§ **Exercise**:
When "computer" occurs in a line of the material, copy that line.

[Data records — start]

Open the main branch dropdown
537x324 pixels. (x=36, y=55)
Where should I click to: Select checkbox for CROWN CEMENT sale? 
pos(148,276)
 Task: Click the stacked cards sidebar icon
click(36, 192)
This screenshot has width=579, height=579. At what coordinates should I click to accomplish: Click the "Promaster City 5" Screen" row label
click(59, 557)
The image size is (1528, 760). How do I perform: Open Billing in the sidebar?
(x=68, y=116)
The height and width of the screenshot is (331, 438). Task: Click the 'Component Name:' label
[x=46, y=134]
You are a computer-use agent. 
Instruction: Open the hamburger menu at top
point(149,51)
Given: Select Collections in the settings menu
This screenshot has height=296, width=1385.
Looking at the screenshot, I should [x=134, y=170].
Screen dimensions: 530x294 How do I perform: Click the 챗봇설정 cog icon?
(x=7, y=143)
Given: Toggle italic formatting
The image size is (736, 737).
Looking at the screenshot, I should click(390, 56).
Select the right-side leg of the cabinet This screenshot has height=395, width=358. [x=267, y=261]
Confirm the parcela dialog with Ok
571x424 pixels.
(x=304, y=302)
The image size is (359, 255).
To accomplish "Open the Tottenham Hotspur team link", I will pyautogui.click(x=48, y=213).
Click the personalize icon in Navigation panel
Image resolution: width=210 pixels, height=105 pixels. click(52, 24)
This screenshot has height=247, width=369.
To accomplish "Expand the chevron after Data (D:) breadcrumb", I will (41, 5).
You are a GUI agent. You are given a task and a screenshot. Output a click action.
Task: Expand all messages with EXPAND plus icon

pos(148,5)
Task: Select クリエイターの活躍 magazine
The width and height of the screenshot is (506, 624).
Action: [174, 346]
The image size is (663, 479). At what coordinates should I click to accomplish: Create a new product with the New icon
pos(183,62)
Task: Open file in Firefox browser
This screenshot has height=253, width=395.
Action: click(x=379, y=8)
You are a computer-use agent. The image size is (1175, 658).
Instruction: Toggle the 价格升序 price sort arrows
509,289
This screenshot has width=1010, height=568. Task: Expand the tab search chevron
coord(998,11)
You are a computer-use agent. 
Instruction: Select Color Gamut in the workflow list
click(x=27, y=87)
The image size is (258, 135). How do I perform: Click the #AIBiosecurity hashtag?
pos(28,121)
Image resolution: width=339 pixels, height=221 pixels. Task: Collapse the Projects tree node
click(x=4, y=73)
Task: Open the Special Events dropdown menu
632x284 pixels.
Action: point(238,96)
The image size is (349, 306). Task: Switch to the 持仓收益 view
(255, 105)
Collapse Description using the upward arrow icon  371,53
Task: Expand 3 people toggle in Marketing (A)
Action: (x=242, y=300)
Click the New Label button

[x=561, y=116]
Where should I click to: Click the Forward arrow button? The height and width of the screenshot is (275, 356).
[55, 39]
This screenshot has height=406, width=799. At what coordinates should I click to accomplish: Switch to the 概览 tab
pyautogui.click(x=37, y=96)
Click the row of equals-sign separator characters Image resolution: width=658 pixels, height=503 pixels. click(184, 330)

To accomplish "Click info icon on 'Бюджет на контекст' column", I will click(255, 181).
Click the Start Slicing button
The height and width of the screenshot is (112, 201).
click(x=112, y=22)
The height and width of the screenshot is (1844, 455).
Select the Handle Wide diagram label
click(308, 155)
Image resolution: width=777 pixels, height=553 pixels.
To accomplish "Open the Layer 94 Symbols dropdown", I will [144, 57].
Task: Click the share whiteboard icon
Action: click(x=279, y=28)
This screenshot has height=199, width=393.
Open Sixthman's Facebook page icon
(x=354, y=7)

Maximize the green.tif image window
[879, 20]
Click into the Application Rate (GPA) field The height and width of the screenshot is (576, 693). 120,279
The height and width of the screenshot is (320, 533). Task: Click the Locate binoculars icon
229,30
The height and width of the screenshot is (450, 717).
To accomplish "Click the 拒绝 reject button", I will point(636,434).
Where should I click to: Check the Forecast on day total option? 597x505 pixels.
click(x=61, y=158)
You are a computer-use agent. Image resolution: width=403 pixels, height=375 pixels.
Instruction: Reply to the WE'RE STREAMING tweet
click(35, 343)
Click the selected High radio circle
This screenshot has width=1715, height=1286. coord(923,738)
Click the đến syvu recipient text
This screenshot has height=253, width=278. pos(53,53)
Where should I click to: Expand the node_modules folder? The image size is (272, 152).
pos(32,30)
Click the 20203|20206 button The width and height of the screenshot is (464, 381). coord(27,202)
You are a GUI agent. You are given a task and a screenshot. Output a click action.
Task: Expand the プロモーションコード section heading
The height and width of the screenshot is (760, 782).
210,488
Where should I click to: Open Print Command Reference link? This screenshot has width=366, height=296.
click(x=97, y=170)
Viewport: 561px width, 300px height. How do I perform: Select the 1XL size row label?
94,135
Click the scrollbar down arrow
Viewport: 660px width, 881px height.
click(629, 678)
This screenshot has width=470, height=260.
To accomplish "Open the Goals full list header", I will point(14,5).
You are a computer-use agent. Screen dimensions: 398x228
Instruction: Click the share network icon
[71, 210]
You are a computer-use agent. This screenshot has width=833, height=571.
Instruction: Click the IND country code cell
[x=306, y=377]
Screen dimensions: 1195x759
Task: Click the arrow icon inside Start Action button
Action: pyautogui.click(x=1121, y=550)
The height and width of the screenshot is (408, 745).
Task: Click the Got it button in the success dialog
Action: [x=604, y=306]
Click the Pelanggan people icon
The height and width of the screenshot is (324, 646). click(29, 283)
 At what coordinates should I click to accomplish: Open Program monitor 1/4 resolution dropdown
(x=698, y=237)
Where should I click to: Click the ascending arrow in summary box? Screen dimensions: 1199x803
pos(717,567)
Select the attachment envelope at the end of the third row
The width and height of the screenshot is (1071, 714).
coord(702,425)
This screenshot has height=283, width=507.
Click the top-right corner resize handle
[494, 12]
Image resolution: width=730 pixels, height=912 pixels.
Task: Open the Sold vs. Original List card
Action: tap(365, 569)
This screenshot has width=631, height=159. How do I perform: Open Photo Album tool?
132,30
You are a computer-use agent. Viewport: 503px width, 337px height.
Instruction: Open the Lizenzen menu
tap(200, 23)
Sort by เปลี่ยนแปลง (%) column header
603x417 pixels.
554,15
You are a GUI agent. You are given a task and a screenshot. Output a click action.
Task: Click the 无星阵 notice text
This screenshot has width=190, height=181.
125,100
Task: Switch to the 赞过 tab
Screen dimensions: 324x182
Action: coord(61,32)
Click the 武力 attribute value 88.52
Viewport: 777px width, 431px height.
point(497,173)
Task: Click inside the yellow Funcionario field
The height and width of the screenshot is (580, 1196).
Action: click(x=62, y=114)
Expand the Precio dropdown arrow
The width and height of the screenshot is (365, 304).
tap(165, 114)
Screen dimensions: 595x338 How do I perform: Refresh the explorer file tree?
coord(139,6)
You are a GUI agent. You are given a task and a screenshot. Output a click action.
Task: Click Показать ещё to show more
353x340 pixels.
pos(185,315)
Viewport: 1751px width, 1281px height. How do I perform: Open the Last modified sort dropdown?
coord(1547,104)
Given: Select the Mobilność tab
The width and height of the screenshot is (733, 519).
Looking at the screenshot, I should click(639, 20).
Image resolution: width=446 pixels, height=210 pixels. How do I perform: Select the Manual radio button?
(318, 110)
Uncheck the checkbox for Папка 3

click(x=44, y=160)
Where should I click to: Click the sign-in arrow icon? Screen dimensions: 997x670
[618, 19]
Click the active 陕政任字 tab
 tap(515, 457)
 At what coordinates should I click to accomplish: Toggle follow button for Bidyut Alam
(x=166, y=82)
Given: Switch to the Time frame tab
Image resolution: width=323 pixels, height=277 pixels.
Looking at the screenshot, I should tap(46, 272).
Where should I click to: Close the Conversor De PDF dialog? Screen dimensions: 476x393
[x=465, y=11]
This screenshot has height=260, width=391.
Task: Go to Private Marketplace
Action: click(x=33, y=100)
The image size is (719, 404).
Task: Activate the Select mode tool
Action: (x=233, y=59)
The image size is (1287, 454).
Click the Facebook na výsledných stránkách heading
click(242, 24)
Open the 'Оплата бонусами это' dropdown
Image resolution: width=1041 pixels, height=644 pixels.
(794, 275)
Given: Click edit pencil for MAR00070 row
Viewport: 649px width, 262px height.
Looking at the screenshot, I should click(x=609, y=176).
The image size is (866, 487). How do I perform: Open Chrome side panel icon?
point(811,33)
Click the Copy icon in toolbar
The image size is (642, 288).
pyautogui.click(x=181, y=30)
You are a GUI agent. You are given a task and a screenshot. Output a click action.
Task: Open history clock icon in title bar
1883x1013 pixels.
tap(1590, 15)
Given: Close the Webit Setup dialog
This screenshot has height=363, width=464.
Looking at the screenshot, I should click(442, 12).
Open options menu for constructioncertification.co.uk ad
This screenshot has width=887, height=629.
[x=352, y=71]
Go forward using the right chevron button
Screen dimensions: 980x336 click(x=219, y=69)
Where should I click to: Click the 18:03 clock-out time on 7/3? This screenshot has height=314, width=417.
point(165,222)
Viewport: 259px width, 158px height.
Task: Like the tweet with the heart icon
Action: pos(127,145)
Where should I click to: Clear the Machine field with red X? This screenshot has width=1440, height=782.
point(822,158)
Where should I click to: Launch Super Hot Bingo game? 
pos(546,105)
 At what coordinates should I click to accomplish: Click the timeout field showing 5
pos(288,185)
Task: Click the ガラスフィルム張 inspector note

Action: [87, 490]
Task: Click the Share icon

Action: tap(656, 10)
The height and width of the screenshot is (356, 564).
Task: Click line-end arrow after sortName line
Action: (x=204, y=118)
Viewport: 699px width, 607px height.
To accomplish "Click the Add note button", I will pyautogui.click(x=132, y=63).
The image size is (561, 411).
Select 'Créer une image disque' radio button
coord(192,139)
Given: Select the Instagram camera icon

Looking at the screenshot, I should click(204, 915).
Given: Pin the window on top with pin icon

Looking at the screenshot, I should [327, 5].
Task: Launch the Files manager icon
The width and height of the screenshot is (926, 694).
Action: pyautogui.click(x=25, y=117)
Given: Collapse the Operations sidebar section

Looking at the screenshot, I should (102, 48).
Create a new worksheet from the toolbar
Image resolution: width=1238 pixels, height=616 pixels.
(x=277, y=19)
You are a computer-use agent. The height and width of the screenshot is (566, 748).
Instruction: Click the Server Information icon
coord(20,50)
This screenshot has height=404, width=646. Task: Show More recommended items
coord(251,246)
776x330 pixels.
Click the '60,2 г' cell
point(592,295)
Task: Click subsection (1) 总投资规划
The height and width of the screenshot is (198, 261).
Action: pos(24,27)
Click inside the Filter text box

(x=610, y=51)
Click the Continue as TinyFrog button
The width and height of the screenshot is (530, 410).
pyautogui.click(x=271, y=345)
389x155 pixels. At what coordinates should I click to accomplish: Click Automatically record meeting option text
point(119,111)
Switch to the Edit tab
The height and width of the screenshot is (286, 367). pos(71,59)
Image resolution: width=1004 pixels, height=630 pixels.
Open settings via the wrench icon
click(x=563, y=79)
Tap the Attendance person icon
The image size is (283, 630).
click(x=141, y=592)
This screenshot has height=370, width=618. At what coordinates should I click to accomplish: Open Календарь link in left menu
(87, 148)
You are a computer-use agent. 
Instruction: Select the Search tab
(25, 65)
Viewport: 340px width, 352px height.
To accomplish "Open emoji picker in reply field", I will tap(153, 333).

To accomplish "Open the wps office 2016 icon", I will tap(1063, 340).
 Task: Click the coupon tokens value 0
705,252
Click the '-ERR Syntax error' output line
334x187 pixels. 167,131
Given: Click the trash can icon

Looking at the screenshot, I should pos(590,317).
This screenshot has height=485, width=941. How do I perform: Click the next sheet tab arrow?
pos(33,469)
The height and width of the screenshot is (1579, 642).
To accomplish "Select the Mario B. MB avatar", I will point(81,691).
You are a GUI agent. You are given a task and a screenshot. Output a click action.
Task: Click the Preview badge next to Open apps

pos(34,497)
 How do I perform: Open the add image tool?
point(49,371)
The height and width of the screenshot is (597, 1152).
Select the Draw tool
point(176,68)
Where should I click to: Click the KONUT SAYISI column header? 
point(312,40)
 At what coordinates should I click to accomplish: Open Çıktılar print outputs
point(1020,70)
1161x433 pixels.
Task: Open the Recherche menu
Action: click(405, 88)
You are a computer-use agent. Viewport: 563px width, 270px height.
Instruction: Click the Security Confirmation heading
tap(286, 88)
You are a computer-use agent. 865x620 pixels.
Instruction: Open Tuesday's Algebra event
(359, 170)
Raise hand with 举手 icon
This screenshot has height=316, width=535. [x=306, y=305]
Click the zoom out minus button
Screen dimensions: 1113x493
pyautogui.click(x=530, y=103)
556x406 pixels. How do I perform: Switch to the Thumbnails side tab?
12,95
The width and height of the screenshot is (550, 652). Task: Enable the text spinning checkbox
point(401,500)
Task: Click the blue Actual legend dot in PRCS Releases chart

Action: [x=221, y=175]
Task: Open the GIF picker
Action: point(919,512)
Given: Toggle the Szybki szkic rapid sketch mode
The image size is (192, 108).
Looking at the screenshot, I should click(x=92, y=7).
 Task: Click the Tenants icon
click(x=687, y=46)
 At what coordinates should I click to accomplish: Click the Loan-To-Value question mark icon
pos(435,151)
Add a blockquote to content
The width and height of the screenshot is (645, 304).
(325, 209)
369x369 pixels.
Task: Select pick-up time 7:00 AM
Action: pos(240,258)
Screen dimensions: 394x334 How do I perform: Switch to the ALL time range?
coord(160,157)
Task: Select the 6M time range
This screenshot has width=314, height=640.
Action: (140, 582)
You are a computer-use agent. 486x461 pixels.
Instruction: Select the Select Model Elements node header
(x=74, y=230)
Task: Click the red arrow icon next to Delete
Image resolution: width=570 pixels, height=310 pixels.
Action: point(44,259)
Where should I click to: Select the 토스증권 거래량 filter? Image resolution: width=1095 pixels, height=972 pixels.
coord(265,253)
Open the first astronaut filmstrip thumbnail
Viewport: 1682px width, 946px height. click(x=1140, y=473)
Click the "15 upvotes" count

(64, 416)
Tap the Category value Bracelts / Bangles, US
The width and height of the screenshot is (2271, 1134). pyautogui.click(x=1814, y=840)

[Data records — finish]

§ **Exercise response**:
You are a computer-use agent. 
You are a computer-use agent. The image size is (1175, 658).
You are a computer-use agent. 
You are a computer-use agent. Image resolution: width=403 pixels, height=375 pixels.
You are a computer-use agent. Screen dimensions: 398x228
You are a computer-use agent. This screenshot has width=833, height=571.
You are a computer-use agent. Viewport: 503px width, 337px height.
You are a computer-use agent. The height and width of the screenshot is (566, 748).
You are a computer-use agent. 
You are a computer-use agent. Viewport: 563px width, 270px height.
You are a computer-use agent. 865x620 pixels.
You are a computer-use agent. 486x461 pixels.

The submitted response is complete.